EXERCISE> Count the lines in the items below that contain the string "Task", matching case exactly, and give only the resulting number.

──────

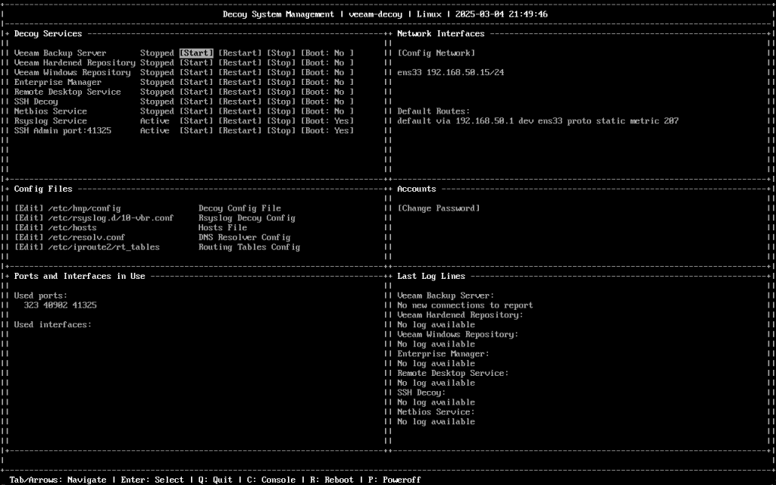
Task: Edit the /etc/hmp/config file
Action: click(x=29, y=208)
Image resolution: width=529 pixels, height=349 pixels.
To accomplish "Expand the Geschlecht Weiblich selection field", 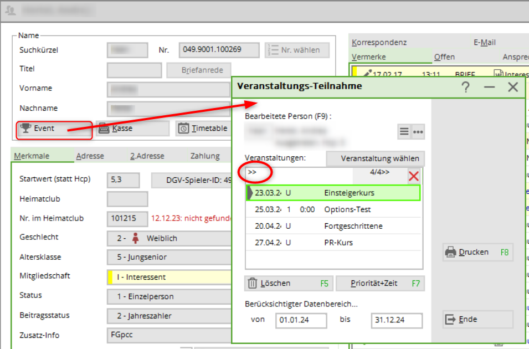I will [x=169, y=238].
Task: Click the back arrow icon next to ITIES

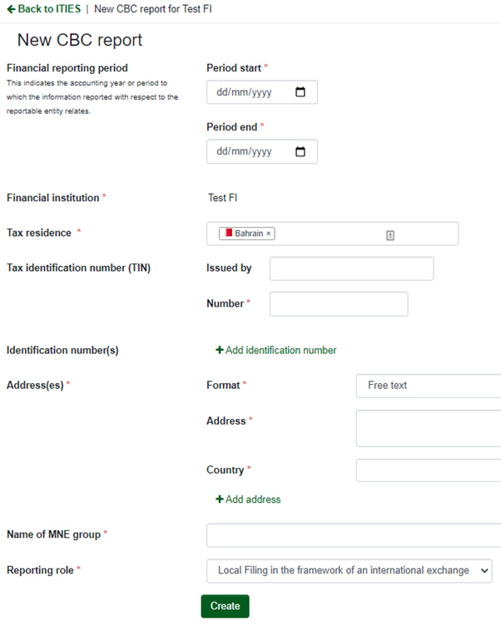Action: point(11,9)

──────

FINISHED EXERCISE> 2